La PROFEPA clausuró un predio de más de 200 hectáreas en Valle de Guadalupe, Jalisco, por cambiar el uso de suelo forestal para cultivar agave sin autorización de SEMARNAT. Sí, allá actuaron rápido: inspección, procedimiento y clausura inmediata.
Mientras tanto, en Oaxaca el tema apenas empieza a asomarse… y más vale que las autoridades se pongan al tiro, porque el mismo modelo de monocultivo y desmonte ya se está expandiendo hacia varias regiones del estado.

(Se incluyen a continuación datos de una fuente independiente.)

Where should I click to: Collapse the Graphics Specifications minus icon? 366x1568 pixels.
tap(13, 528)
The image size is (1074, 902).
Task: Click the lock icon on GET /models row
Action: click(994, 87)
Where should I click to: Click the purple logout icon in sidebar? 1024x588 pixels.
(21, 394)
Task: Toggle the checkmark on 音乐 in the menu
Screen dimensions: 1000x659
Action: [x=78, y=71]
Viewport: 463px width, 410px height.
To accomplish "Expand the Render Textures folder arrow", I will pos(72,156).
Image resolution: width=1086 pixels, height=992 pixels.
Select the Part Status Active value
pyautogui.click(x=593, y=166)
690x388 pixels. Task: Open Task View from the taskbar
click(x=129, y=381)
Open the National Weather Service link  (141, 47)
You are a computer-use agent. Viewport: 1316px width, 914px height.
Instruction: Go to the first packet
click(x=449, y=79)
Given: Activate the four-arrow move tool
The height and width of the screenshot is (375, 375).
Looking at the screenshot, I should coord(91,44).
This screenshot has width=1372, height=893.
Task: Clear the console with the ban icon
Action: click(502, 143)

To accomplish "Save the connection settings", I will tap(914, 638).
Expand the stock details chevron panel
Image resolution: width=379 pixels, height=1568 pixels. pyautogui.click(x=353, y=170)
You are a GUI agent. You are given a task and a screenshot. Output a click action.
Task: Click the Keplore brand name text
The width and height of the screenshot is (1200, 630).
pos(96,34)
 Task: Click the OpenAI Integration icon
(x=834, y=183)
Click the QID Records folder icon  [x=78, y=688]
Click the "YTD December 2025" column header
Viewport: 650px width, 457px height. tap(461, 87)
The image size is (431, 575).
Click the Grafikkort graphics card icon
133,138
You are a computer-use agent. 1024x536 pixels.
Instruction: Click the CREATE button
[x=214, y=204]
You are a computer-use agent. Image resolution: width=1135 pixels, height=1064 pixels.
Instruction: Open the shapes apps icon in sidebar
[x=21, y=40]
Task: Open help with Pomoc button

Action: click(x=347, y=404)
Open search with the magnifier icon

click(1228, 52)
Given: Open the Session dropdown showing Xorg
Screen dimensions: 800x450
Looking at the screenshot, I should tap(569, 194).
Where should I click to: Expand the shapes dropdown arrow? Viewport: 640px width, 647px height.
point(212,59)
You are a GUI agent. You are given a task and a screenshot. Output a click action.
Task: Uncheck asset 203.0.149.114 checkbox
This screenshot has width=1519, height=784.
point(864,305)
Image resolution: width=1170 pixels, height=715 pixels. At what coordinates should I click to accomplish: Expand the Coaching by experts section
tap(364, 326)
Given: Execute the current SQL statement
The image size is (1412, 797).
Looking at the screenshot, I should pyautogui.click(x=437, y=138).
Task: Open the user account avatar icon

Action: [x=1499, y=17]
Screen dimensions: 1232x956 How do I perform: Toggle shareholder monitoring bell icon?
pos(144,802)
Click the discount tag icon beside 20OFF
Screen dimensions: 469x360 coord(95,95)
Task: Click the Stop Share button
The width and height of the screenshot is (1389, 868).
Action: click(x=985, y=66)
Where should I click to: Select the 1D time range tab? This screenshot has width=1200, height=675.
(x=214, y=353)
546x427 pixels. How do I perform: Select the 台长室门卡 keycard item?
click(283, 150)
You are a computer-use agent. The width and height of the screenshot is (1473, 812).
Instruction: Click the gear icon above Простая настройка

¿Por qué debería preocuparnos en Oaxaca?
Porque aquí también existen denuncias —cada vez más frecuentes— de:
desmontes en zonas boscosas,
siembra descontrolada de agave sin regulación ambiental,
impacto sobre fauna y vegetación nativa,
y casi nula supervisión real.
El mensaje desde Jalisco es claro: cuando la autoridad quiere, actúa.
Y Oaxaca debería tomar nota, porque el problema ya está tocando la puerta.
⚠️ Que no nos agarren dormidos
Si no se fortalecen inspecciones, regulaciones y sanciones, lo que ocurrió en Jalisco será apenas un adelanto de una crisis mayor acá: pérdida de ecosistemas, erosión del suelo y comunidades afectadas por decisiones que nadie consulta.